Sunday 22 April 2018

Never Better

In a couple of weeks I'll be going back to Dublin for some more of the fancy radiotherapy I had last year. 
(SABR is it's official title, I've learned, which means stereotactic ablative radiotherapy, but also has a pretty appropriate meaning in Arabic).

I have to go back because there are two small white bits on my CT scans in my right lung. They've been there a while, on three scans in a row. They're a little bit bigger now than they were four months ago. 5mm now instead of 4. Or something weenchy like that. 

They could be cancer. They could be snot. They could be little pieces of popcorn I inhaled while I snoozed on the couch. 

I have metastatic cancer, cancer that spreads. Once the cat is out of the bag, you can never get it back in again. Even if the cat is really good at hiding, you know it's out there somewhere. (Let's not even get Shrodinger-y about this; my brain might burst).

So when stuff pops up that "could be cancer", the wise money is on it, in fact, being cancer. Not snot. Or popcorn. 

I could takes my chances and stand firm on the snotcorn theory. I could have another few scans and see does it suddenly leap out of the picture hissing and spitting, saying "I AM cancer you dumbass, what did you think I was? A misplaced salty cinema snack??"

(Stored records)
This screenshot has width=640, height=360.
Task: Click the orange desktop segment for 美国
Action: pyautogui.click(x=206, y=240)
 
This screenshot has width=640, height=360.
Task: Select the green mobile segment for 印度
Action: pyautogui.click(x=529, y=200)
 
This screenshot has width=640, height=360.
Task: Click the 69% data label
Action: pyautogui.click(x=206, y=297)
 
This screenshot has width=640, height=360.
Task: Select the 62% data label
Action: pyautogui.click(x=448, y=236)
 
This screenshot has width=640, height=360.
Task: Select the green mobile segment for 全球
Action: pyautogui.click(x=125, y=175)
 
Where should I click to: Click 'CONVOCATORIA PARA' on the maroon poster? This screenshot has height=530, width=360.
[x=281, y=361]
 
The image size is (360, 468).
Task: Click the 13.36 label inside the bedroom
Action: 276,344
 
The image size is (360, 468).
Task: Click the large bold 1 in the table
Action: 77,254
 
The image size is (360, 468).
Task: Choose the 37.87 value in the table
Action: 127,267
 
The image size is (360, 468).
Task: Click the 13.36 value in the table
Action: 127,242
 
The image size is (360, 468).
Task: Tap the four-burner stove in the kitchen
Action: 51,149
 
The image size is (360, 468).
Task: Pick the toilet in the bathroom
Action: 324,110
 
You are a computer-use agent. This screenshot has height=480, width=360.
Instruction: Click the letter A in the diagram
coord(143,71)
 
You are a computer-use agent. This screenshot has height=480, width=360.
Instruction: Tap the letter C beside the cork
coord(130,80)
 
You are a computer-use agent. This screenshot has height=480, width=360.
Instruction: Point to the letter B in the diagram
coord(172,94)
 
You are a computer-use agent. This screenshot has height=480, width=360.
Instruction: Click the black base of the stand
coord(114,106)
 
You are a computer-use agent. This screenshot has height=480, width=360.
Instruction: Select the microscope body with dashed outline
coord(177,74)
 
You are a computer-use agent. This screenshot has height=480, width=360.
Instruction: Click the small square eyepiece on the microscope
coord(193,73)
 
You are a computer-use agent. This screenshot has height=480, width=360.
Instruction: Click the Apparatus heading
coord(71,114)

--- Set of tasks ---
(A) In the Never Better post, what does SABR stand for?
(B) Write out the stretch of the Never Better post from "I have to go" through "weenchy like that.".

--- Solutions to the problems ---
(A) Stereotactic ablative radiotherapy.

(B)
I have to go back because there are two small white bits on my CT scans in my right lung. They've been there a while, on three scans in a row. They're a little bit bigger now than they were four months ago. 5mm now instead of 4. Or something weenchy like that.